State space. Let $\mathcal{V}$ be a vocabulary of size $|\mathcal{V}| = V$ augmented with a mask token $\texttt{[M]}$ , so $\bar{\mathcal{V}} = \mathcal{V} \cup \{\texttt{[M]}\}$ . A code sequence of length $L$ lives in $\bar{\mathcal{V}}^L$ .

Probability paths. A probability path $p_t(x)$ for $t \in [0, 1]$ interpolates between the data distribution $p_0 = p_{\text{data}}$ and a fully masked source $p_1 = \delta_{\texttt{[M]}^L}$ . Generation proceeds from $t = 1$ (fully masked) toward $t = 0$ (clean data).

Probability velocity. The CTMC is characterized by a per-position velocity field $u_t^i(y \mid x)$ specifying the rate at which position $i$ transitions from state $x^i$ to state $y$ at time $t$ . Following the single-variable-change restriction [2, 4], only one position changes per infinitesimal step.
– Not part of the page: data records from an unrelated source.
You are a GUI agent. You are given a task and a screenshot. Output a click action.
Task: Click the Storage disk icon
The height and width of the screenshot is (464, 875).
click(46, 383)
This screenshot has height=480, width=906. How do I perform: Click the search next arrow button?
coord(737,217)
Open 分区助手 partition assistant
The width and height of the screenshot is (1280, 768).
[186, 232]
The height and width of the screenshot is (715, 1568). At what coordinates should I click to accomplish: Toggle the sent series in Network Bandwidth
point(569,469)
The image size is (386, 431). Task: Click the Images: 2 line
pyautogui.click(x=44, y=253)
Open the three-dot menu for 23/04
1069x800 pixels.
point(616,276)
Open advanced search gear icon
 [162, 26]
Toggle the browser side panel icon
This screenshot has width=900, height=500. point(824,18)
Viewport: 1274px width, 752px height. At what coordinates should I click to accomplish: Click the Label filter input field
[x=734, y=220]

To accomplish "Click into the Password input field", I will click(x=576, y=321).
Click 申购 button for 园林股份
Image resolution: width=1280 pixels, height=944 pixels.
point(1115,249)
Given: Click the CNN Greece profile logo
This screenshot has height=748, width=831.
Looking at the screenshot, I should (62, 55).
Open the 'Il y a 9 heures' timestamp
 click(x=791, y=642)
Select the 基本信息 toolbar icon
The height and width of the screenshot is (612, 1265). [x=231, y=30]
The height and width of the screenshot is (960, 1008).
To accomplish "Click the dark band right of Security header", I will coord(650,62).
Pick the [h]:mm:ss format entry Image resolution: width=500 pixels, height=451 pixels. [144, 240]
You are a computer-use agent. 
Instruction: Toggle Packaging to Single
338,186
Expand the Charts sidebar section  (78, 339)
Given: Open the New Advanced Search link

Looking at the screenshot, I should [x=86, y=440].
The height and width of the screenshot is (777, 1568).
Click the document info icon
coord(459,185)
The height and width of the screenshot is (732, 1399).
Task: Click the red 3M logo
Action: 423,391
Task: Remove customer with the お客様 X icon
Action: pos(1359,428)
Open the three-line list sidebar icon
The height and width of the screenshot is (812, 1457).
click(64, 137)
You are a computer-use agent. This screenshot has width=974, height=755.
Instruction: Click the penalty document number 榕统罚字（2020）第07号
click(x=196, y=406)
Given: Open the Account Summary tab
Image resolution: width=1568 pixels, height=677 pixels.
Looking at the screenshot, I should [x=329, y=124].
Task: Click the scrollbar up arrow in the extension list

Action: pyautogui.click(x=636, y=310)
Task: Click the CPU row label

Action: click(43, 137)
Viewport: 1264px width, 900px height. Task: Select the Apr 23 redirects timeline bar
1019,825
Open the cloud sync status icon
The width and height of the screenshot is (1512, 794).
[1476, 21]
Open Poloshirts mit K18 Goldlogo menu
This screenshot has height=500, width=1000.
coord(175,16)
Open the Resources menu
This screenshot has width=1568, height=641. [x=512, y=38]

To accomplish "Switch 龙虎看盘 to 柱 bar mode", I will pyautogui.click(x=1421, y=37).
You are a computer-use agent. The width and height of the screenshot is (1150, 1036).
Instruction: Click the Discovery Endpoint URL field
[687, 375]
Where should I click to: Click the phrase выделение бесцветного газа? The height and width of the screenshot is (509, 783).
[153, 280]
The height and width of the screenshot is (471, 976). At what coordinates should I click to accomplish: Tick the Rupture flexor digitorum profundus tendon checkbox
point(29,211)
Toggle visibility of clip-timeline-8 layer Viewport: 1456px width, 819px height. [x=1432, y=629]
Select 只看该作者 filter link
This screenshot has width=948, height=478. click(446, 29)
The velocity generates $p_t$ via the Kolmogorov forward (continuity) equation:

$\frac{d}{dt}p_t(x) = \sum_{i=1}^{L}\sum_{y \neq x^i} \Big[ u_t^i(y \mid x \oplus_i y) \cdot p_t(x \oplus_i y) - u_t^i(x^i \mid x) \cdot p_t(x) \Big]$

where $x \oplus_i y$ denotes $x$ with position $i$ replaced by $y$ . The velocity must satisfy the rate conditions: $u_t^i(y \mid x) \geq 0$ for $y \neq x^i$ and $\sum_{y \neq x^i} u_t^i(y \mid x) \cdot h \leq 1$ for sufficiently small $h$ .

Conditional flow matching. Direct optimization of the marginal velocity is intractable. Gat et al. [4] introduce conditional velocities $u_t^i(y \mid x; x_0)$ conditioned on target data $x_0$ , and show that the marginal velocity can be recovered:

$u_t^i(y \mid x) = \mathbb{E}_{x_0 \sim p_{0|t}(\cdot | x)}\!\Big[u_t^i(y \mid x; x_0)\Big]$

This yields the conditional DFM training loss:

$\mathcal{L}_{\text{CDFM}}(\theta) = \mathbb{E}_{t \sim \mathcal{U}[0,1],\; x_0 \sim p_{\text{data}},\; x_t \sim p_{t|0}(\cdot | x_0)} \Big[-\sum_{i: x_t^i = \texttt{[M]}} \log p_\theta^i(x_0^i \mid x_t, t)\Big]$

where $p_\theta^i$ is the denoiser's predicted distribution at position $i$ . Crucially, this loss has the same gradient as the marginal DFM loss [4, Theorem 15].

Masked construction. For the masked probability path with scheduler $\kappa_t$ , each position $i$ is independently masked:

$p_{t|0}(x_t^i \mid x_0^i) = \begin{cases} 1 - \kappa_t & \text{if } x_t^i = x_0^i \\ \kappa_t & \text{if } x_t^i = \texttt{[M]} \end{cases}$

with $\kappa_0 = 0$ (clean data at $t = 0$ ) and $\kappa_1 = 1$ (fully masked at $t = 1$ ). The standard choice is $\kappa_t = t$ .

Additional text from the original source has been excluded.